A new plan from the Brookline would change the amount of money paid annually for water and sewer services, increasing for some customers. As water use has decreased, so too has the revenue. DPW Commissioner Andrew Pappistergion presented a plan to combat this using a rate increase and a base charge, and adding a fire Service Charge, at last night's Selectmen's Meeting.
Pappistergion explained the increases, "This is designed to incur larger revenue from larger users. Historically they were the people–I hesitate to use the phrase–not paying their fair share of the load."
The cost increases will range depending on the size of a property's water meter. The majority of places in Brookline use a 5/8-inch meter. Meters range from 5/8 or 3/4-inches all the way up to 4-inches. The higher meter sizes will see a significantly higher base charge, but there are also considerably fewer of them. While nearly 6000 users have the 5/8-inch meter, only 24 use a 4-inch size.
Pappistergion pointed out that the base charges will only cover about 31% of the fixed operating and debt costs. This is with the typical base charge of $200 for most residential customers. To recover 100% of fixed operating and debt costs, the same base charge would have to be $640. All of these costs are paid quarterly.
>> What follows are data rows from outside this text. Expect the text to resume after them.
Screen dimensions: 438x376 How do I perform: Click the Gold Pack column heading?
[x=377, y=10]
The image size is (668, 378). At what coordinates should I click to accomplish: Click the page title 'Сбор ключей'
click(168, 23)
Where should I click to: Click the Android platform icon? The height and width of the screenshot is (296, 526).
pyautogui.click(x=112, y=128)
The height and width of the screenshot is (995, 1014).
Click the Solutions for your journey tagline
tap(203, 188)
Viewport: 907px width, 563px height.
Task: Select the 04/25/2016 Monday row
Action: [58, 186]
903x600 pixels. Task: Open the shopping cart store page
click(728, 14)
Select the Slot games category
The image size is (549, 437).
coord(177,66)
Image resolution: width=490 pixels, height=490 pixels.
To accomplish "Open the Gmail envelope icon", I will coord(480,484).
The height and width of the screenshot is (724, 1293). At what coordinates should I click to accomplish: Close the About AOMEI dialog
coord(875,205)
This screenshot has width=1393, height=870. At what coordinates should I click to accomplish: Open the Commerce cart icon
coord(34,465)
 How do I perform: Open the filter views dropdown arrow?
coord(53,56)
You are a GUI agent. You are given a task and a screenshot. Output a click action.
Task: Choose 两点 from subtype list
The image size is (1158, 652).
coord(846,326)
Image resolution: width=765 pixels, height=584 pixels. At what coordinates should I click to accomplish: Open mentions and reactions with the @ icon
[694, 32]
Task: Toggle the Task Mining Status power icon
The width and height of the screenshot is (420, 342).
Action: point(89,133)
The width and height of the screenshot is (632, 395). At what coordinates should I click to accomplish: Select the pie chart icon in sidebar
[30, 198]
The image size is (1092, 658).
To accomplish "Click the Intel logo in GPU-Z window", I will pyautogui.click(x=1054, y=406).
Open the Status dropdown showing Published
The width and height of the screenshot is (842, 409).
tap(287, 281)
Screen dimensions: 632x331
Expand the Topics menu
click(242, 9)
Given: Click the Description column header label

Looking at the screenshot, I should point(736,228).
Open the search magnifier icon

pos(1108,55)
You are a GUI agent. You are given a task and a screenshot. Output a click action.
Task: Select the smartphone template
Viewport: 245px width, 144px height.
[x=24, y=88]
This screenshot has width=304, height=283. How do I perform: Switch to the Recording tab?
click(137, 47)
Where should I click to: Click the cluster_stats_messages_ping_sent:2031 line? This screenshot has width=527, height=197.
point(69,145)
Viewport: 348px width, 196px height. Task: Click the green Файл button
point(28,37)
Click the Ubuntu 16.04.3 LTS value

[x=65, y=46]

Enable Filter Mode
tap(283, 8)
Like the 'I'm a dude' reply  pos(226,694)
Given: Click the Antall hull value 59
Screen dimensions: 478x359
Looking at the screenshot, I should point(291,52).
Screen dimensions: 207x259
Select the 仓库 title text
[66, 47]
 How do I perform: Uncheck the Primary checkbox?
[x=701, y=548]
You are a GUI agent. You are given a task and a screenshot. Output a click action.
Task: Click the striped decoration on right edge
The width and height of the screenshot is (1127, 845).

To the majority of users (68% with the 5/8 meter), the estimated average decrease will be about $30 per year. The slightly larger 3/4-inch meters may see about $7 added onto their annual bill. The 41 users with a 3-inch meter are estimated to see an extra $500 on their bill.
Currently, fire irrigation systems, like fire sprinklers, are not metered. Pappistergion says the DPW is not allowed to monitor those. Meaning that, after installation, there are no additional costs for those systems.
"Even if the fire irrigation system works correctly, and they used a million gallons of water to fight a fire within the building, there's no charge from the town. Ever." Pappistergion explained, " So it was time to take a look at fire service customers carrying their fair share."
The proposed plan is to add a Fire service capacity charge to properties with fire services installed, which would be based on the size of that fire service. Possibly netting $225,000.
Public buildings could also pull in about $400,000 for the DPW. Public uses would also be billed, using the same structure as residential and commercial properties. Pappistergion noted that has already been put into the 2012 budget
The plans are not yet being put into place, and public input will be sought before any action will be taken.
"We think it deserves a public hearing," Pappistergion added.
The public hearing will be on the agenda two weeks from tonight.